Дверь открылась, и я услышал крадущиеся шаги. На пороге появилась голая ступня, и у меня возникла мысль пригвоздить ее
шпагой к полу; затем появилась нога, затем полуголая фигура с лицом… с лицом Роденара!
При виде этого лица я замер от изумления, и в моей голове пронеслись тысячи подозрений. Как он оказался здесь, черт побери, и с какой целью он
крадется в мою комнату?
Но мои подозрения улетучились, не успев зародиться. Его лицо выражало такую тревогу, такую настороженность. Он прошептал всего одно лишь слово
«Монсеньер!», и мне стало совершенно ясно: если меня и ожидает опасность, то только не от него.
– Какого черта… – начал я. Но услышав мой голос, он еще больше встревожился.
– Тсс! – прошептал он, приложив палец к губам. – Тише, монсеньер, ради всего святого!
Он тихо закрыл дверь; также тихо, но с большим трудом, хромая, подошел ко мне.
– Вас хотят убить, монсеньер, – прошептал он.
– Что? Здесь, в Бланьяке?
Он испуганно кивнул.
– Чушь! – рассмеялся я. – Ты бредишь, друг мой. Кто мог знать, что я поеду этой дорогой? И кто мог замышлять мое убийство?
– Господин де Сент Эсташ, – ответил он. – Они не были уверены, что вы появитесь здесь, но тем не менее вас ожидали.
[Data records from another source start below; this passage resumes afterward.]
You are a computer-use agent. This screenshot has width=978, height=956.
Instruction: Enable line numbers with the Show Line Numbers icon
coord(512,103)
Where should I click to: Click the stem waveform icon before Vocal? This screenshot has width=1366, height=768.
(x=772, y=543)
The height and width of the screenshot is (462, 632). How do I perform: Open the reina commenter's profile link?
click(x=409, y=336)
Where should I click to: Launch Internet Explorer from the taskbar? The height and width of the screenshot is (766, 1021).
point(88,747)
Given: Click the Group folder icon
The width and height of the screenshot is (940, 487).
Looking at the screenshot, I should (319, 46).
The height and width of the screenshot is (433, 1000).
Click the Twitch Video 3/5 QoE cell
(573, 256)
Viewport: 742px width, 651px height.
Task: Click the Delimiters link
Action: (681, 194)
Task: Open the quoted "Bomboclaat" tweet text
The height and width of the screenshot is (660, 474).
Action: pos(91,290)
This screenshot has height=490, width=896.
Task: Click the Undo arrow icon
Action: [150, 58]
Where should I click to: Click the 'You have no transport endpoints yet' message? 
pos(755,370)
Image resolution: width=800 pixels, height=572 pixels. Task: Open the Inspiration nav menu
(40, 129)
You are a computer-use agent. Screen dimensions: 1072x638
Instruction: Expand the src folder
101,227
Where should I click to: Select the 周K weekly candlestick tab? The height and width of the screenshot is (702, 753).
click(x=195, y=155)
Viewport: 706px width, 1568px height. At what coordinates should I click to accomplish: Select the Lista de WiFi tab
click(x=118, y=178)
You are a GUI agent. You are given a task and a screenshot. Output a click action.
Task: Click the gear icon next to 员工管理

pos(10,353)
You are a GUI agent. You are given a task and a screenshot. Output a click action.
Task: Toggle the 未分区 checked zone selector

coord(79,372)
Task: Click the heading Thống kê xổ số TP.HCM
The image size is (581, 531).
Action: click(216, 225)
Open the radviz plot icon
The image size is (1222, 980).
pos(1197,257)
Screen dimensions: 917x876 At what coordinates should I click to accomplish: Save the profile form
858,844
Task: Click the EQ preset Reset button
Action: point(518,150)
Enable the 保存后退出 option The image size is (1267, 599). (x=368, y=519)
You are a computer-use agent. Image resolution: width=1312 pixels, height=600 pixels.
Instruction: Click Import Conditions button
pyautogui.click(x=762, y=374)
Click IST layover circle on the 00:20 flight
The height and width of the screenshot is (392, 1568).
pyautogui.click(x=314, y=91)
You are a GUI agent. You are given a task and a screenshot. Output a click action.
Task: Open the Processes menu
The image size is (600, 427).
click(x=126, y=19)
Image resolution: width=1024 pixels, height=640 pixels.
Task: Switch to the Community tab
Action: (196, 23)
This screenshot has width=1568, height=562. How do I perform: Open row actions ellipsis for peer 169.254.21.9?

Насколько я понял, по дороге
из Лаведана нет ни одной гостиницы, где бы шевалье не расставил своих головорезов, пообещав огромное вознаграждение тому, кто убьет вас.
Я затаил дыхание. Мои сомнения рассеялись.
– Расскажи мне все, что ты знаешь, – сказал я. – И покороче.
И тогда этот преданный пес, которого я так жестоко избил всего четыре дня назад, рассказал мне, что, когда он вновь смог двигаться, то
отправился искать меня, чтобы умолять простить его и не выгонять навсегда, ведь он всю жизнь служил моему отцу и мне.
От господина де Кастельру он узнал, что я уехал в Лаведан, и решил следовать за мной. У него не было лошади, а денег было очень мало, и поэтому
он отправился за мной пешком в тот же день. Он доплелся до Бланьяка, где силы оставили его, и он был вынужден остановиться. Похоже, это
случилось по воле провидения. Потому что здесь, в «дель'Этуаль», он подслушал разговор Сент Эсташа с этими двумя bravi, которых я видел внизу.
Из его слов он понял, что во всех гостиницах от Гренада до Тулузы, в которых я мог остановиться на ночлег, шевалье принял такие же меры.
В Бланьяк, если бы я ехал без остановок, я должен был добраться поздно ночью, и шевалье приказал своим людям ждать меня до утра. Он не думал,
что я смогу забраться так далеко, поскольку он позаботился, чтобы на почтовых станциях я не нашел лошадей. Но Сент Эсташ не упускал из виду, что
я, несмотря ни на что, все таки смогу добраться сюда. Хозяин в Бланьяке, сообщил мне Роденар, тоже был нанят Сент Эсташем. Они собирались
зарезать меня во сне.
– Монсеньер, – закончил он свой рассказ, – узнав, какая опасность угрожает вам, я просидел всю ночь, моля Бога и всех святых, чтобы вы доехали
сюда и я смог предупредить вас. Если бы я чувствовал себя лучше, я бы добыл себе лошадь и поехал навстречу вам, но я мог только надеяться и
молиться, чтобы вы добрались до Бланьяка и…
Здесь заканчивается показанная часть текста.